Il est heureux que vous l’ayez effrayé, car vous ne l’auriez jamais aperçu – c’est un maître ès camouflage. Figé, bec pointé vers le ciel pendant des heures, cette immobilité hiératique confond à merveille ce petit héron d’une soixantaine de centimètres avec les souches ou chicots de mêmes couleurs que l’on retrouve dans les fourrés herbeux du rivage où, au garde-à-vous, il affectionne attendre ses proies : grenouilles, écrevisses, couleuvres, vairons…

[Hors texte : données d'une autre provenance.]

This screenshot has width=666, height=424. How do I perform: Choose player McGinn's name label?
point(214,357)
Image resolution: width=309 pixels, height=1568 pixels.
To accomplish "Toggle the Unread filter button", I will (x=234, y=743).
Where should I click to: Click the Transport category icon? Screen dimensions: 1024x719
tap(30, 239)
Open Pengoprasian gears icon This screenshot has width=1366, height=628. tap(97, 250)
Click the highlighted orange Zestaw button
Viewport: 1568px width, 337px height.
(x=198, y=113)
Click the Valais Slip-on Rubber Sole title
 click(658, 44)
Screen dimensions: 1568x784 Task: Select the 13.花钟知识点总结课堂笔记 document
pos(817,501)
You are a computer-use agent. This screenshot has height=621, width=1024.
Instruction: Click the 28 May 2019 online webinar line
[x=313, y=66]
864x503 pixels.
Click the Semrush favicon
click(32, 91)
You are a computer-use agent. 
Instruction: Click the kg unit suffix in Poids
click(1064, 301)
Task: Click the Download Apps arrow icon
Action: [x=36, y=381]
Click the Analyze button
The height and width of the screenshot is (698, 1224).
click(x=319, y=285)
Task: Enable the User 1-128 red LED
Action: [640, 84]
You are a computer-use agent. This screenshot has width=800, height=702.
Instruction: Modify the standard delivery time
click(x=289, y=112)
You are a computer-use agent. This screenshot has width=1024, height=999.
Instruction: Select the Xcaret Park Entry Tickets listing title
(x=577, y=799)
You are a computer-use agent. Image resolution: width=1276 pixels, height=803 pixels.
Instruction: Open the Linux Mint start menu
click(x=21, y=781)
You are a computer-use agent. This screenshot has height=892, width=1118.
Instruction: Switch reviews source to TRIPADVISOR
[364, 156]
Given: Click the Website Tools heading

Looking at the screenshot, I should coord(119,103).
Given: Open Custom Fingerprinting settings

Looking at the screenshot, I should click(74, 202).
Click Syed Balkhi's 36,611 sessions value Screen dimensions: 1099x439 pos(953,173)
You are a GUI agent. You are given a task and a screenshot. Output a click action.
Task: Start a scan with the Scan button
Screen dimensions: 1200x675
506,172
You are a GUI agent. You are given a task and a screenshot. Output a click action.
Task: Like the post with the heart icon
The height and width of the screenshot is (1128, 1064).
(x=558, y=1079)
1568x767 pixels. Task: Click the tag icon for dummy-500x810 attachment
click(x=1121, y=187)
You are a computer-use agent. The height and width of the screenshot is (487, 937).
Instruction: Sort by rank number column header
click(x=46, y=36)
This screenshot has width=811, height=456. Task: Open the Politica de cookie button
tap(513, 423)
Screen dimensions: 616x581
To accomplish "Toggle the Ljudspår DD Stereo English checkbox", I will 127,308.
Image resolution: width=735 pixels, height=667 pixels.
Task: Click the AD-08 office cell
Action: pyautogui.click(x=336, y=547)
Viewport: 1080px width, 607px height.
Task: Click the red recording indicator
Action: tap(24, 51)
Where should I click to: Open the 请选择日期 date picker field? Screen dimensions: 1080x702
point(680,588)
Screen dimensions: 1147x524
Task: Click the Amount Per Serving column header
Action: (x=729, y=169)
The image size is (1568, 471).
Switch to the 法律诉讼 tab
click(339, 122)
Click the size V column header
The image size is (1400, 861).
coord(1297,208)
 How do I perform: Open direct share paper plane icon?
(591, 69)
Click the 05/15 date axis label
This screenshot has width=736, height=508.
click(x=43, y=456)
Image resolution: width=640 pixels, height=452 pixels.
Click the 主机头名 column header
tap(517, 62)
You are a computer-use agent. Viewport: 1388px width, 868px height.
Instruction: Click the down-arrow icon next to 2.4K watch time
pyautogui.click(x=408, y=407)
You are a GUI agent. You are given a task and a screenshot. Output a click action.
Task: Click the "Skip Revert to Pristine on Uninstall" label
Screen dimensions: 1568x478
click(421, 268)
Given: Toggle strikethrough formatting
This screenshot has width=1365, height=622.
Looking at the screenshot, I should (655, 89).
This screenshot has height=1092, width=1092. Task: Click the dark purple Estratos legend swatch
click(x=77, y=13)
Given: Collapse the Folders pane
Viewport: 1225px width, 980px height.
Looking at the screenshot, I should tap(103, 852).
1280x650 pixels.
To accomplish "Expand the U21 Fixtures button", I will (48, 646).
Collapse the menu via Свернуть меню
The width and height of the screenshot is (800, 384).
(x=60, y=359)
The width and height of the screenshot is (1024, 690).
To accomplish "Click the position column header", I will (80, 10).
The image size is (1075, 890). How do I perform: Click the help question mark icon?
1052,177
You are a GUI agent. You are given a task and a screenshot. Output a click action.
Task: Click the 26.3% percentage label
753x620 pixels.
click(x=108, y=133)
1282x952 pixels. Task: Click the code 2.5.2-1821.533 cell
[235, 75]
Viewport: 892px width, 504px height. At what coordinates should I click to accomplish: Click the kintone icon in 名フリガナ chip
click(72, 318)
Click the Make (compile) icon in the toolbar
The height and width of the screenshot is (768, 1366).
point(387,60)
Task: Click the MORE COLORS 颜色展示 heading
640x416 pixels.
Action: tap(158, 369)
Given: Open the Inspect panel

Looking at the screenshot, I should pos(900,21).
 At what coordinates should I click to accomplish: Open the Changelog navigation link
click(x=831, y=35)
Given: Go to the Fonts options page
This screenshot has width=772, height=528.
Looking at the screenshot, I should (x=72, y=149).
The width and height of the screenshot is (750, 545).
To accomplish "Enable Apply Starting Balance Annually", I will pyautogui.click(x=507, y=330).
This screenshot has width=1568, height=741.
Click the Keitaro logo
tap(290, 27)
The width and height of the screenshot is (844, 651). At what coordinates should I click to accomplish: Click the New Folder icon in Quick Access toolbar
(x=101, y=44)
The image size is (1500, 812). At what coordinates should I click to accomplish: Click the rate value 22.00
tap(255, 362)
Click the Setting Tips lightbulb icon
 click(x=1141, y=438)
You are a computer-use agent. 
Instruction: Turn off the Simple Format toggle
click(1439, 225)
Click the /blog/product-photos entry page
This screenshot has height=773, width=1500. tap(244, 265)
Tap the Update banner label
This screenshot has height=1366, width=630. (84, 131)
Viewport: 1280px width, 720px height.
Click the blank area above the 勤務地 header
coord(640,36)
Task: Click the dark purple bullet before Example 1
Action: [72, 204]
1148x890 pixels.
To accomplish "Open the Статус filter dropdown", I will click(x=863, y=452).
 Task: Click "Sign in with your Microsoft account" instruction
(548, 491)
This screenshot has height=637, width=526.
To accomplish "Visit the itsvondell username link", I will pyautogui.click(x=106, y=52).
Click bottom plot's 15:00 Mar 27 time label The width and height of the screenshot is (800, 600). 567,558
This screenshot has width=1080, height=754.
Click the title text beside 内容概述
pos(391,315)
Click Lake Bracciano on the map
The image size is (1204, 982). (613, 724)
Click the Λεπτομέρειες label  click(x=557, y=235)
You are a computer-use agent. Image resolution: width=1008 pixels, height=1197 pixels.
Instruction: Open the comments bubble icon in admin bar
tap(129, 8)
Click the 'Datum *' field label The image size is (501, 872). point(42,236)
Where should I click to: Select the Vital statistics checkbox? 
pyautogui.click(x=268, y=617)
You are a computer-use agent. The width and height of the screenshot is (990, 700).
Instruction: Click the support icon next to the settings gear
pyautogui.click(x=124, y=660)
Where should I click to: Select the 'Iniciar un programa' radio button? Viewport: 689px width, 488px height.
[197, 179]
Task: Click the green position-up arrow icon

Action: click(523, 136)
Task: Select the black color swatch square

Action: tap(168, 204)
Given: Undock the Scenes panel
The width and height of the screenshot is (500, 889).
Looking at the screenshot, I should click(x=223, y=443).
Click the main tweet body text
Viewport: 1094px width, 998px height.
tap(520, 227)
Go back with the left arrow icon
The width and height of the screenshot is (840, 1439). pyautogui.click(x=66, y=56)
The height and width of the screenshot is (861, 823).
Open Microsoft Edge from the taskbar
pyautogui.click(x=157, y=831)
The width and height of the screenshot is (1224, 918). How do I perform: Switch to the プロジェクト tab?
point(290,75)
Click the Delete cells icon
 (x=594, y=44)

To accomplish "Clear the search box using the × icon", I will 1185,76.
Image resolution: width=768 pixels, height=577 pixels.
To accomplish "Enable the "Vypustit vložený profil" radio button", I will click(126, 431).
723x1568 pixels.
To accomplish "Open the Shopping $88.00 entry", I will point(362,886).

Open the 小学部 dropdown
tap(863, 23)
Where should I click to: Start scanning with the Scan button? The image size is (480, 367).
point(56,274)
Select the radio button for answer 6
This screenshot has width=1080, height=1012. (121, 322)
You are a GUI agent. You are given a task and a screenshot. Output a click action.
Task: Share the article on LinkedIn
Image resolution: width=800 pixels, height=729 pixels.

Il est le Louis Armstrong des lieux sauvages et humides. Le chantre à la voix éraillée des solitudes américaines. Son couac guttural apporte mélancolie et rêves aux pagayeurs qui longent les berges dans les crépuscules de l’été. Son œil jaune a tout vu de nos lacs, rivières et forêts, tout absorbé de la démesure des paysages de la taïga.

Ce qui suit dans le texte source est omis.